By Mary Lou Beatty
The arrival of the Russians was memorable for Kodiak Islanders.
Arsenti Arminak, just a boy at the time, tells the story. "When we saw the ship far off, we believed it was a giant whale and curiosity drove us to examine it more closely." Those aboard appeared unnatural. "We thought they were squid but when we saw that they took fire into their mouths and blew out smoke -- we knew nothing of tobacco -- we could only believe that they were devils."
In the 1760s Russian traders were sailing across the Bering Sea to hunt otter and seals. The Alutiit drove away the intruders, but two decades later a more heavily armed expedition would made Three Saints Bay on Kodiak Island the first Russian settlement in America.
In this issue, we look at the tangled history between America and Russia from the time of the czars to the present day. One byway takes us along the Chinese Eastern Railway to Harbin, for a time the largest Russian city outside of the Soviet Union. White Russians fled to Harbin after the revolution of 1917, only to be driven out again in a second revolution in China itself. The stories of these émigrés are being translated and digitized with NEH support. Another foray takes us north through Arkhangelsk Province, where log churches and Russian Orthodox monasteries dating as far back as the fifteenth century, having survived the Soviets, have fallen into disrepair. A scholar named William C. Brumfield is preserving them on film, in a photographic quest that has taken twenty years.
We pause at an unlikely juncture of American and Russian culture: 1891 in Buffalo Bill's Wild West. Buffalo Bill was looking beyond the frontier, refusing to call his event a "show," insisting its purpose was educational. Quite an educational event it was. He filled the arena with Mexican vaqueros, Irish lancers, German cuirassiers -- and a dozen Cossacks from Russia. A review a few years later in the New York Daily Tribune was enthusiastic: "The Cossacks, riding like mad, whipping wildly, leaning far over, swinging and swaying, make you cry out with enthusiasm."
The times were high-spirited, but the sawdust of Buffalo Bill's world would be blown away in the realities of a Boer War, a Spanish-American War, a Russo-Japanese War, and the first world war. New faces would come to power, some of them allies, some of them adversaries.
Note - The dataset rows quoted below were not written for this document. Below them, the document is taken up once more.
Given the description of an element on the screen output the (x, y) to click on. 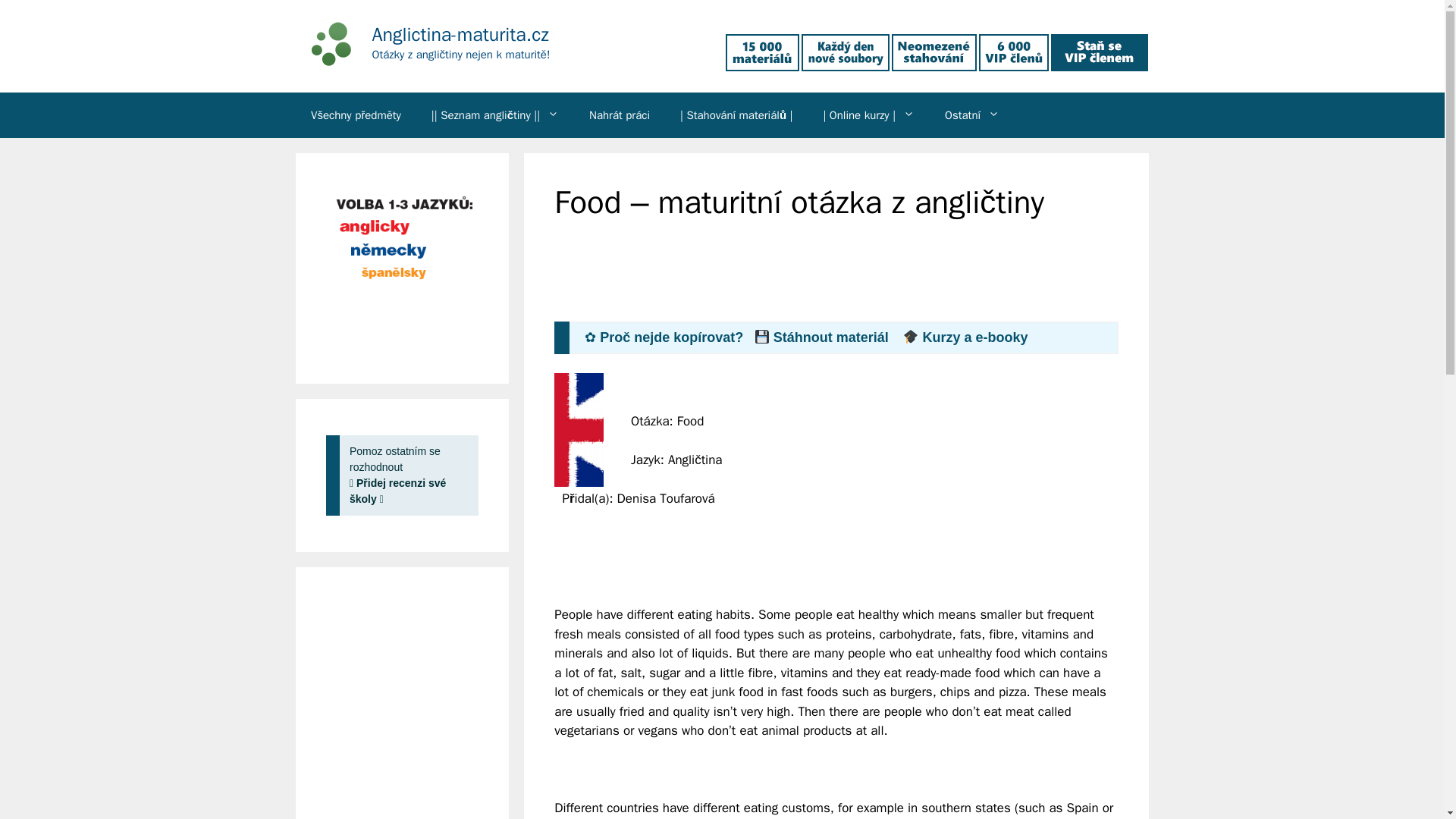
Anglictina-maturita.cz (323, 43)
Anglictina-maturita.cz (323, 42)
Advertisement (830, 281)
Anglictina-maturita.cz (459, 33)
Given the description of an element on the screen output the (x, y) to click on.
World War II brought the United States and Russia into the same camp again, and as the war came to a close, they looked at what they would take from their victory. Families were sundered, land devastated, and cultural heritage endangered. Great European art had been destroyed or appropriated in the Nazi advance into Russia; art had been sold or stolen in occupied France, Poland, and Central Europe. Historian Lynn Nicholas talks with NEH Chairman William R. Ferris about the rescue effort and some unresolved mysteries of the art world. In wartime France, a woman named Rose Valland watered the potted palms at the Jeu de Paume by day, and by night, made copies of German photographs of the looted artwork; because of her work, most of it was recovered after the war. The Russians assembled a "trophy commission" of art historians to sweep along the advance, looking for Russian-owned art and Nazi holdings to take as reparations. By Nicholas's estimates, "hundreds of thousands of objects" went to the Hermitage, the Pushkin, and other museums across the country, where they were kept hidden for fifty years after the war, until the Soviet Union fell. Nicholas believes the art will eventually surface. Tantalizing questions remain: a missing Raphael portrait, the fate of some Bellinis in Berlin, the whereabouts of the legendary Amber Room that graced the Catherine Palace in St. Petersburg. The room, made of slivers of amber put together like stained glass, is being copied and restored even as experts continue searching for the original.